(To do): From the data below, repeat exactly the lines from the line with "Task: Click into the Street text field" to the line with "Expand View all 14 replies", both included.

(Provided entries):
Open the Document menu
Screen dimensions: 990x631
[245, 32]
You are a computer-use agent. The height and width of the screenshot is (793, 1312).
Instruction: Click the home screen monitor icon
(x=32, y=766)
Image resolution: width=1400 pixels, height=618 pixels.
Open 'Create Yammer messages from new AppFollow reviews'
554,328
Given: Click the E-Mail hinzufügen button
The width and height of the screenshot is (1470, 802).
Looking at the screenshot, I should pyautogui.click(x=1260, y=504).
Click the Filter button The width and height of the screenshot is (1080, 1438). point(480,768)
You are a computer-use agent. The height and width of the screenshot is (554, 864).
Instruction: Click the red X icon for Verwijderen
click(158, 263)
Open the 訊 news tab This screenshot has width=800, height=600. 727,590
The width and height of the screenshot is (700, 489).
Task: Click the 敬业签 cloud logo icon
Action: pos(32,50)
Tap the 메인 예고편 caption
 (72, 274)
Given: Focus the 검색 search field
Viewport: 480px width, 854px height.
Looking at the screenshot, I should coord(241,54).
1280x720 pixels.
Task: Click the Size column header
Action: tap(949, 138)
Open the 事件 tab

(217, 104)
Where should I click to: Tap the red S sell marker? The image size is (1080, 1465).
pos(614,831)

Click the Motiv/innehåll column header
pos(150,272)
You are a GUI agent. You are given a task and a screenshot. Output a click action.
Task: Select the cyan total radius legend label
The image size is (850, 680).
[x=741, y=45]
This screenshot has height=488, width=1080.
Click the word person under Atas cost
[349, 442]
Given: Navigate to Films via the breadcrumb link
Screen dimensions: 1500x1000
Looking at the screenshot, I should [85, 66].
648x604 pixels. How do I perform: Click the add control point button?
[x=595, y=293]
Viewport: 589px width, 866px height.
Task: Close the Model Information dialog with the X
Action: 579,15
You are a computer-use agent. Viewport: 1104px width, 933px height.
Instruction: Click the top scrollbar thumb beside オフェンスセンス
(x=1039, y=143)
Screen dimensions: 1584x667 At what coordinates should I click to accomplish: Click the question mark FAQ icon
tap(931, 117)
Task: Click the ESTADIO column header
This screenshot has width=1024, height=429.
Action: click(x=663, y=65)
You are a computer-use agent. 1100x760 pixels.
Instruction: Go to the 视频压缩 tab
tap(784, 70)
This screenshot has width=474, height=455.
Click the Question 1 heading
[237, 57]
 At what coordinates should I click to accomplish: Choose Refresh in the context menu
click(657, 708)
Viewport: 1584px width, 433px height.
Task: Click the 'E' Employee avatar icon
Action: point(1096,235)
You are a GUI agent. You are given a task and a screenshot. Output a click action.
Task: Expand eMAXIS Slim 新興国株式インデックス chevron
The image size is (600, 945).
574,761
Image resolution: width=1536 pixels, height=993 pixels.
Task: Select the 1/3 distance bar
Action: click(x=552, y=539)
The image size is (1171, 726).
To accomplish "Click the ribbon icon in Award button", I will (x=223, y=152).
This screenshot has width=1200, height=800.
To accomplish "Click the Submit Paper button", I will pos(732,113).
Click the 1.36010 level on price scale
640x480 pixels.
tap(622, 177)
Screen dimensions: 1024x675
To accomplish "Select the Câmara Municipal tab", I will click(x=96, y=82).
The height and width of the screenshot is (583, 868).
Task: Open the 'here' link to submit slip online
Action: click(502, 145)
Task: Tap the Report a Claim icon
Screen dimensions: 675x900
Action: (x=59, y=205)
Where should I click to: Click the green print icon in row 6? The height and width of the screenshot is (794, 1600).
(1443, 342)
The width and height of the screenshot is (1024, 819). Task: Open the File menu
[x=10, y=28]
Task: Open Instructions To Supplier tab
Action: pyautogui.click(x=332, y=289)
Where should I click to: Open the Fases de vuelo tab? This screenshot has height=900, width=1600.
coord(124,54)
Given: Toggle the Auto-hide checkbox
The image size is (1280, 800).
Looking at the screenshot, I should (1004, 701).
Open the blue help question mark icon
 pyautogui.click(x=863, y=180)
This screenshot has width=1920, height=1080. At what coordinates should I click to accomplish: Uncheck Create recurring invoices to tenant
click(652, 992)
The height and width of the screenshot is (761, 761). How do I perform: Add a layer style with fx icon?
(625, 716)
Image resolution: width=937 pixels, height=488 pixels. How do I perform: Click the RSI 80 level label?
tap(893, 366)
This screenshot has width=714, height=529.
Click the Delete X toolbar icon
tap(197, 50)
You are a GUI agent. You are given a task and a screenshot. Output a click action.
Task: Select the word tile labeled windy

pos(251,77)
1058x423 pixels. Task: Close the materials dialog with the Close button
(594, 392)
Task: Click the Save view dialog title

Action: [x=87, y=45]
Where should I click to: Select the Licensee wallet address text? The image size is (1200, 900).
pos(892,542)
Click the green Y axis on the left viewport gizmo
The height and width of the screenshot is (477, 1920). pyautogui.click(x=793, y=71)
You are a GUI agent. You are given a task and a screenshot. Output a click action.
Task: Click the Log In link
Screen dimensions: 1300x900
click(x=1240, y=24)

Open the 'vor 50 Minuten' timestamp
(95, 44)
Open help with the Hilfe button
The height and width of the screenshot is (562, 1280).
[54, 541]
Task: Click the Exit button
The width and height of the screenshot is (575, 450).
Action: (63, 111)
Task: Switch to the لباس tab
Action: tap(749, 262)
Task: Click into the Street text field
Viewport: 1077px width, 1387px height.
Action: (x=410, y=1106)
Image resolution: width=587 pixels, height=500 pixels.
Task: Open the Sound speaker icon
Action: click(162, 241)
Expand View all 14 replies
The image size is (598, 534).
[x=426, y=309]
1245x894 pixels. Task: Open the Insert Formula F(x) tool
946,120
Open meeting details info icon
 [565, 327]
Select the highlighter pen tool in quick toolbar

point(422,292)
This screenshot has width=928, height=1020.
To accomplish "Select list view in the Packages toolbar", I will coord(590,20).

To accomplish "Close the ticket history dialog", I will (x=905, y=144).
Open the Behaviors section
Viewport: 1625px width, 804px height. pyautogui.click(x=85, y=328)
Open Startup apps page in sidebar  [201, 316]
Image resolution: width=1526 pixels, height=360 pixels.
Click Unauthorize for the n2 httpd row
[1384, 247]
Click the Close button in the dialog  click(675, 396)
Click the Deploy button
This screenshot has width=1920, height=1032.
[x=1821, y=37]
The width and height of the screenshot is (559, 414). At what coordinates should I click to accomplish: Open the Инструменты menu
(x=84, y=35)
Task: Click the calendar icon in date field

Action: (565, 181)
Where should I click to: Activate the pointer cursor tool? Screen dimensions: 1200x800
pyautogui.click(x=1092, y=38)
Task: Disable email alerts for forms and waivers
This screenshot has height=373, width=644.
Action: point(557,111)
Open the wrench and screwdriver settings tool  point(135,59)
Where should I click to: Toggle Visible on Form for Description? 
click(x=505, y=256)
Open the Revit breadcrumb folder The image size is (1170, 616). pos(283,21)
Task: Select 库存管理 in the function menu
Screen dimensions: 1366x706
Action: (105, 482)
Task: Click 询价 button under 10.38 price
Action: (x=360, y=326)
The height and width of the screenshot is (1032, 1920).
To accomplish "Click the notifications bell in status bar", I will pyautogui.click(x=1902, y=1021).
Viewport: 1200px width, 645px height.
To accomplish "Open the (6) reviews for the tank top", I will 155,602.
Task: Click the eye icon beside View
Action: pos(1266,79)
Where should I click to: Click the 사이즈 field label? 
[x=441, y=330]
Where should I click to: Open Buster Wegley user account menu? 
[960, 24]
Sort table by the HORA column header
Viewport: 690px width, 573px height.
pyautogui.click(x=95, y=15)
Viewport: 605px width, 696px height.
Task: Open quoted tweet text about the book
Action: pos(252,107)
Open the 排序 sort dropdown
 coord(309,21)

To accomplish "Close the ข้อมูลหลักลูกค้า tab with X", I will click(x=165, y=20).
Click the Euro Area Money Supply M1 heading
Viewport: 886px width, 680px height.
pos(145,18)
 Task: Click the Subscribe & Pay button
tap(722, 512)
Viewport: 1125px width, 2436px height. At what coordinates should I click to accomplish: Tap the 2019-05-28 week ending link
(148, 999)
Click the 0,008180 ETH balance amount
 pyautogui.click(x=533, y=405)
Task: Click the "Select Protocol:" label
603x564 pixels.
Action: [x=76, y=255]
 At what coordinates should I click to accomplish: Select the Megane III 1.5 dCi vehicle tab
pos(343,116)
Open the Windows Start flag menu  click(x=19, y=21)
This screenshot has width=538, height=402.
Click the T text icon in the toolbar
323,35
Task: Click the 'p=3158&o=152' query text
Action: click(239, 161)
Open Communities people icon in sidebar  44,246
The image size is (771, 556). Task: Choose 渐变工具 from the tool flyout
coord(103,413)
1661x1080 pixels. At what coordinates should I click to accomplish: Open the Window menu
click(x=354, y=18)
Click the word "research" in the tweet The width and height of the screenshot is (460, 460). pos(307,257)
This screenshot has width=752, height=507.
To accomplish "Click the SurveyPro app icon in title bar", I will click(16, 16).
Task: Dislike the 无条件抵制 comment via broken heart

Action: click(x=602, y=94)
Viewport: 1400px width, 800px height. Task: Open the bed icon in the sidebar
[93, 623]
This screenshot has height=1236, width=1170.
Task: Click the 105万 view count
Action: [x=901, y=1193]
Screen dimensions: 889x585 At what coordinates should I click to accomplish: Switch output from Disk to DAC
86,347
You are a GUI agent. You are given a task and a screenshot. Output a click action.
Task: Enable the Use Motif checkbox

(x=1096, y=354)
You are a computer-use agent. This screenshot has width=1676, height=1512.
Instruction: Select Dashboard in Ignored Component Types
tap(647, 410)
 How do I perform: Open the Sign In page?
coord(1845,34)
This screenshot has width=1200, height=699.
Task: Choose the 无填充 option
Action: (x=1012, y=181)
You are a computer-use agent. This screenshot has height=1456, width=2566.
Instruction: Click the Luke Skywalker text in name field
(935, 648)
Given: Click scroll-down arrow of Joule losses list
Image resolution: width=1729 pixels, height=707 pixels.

(Response box):
Task: Click into the Street text field
Viewport: 1077px width, 1387px height.
Action: (x=410, y=1106)
Image resolution: width=587 pixels, height=500 pixels.
Task: Open the Sound speaker icon
Action: click(162, 241)
Expand View all 14 replies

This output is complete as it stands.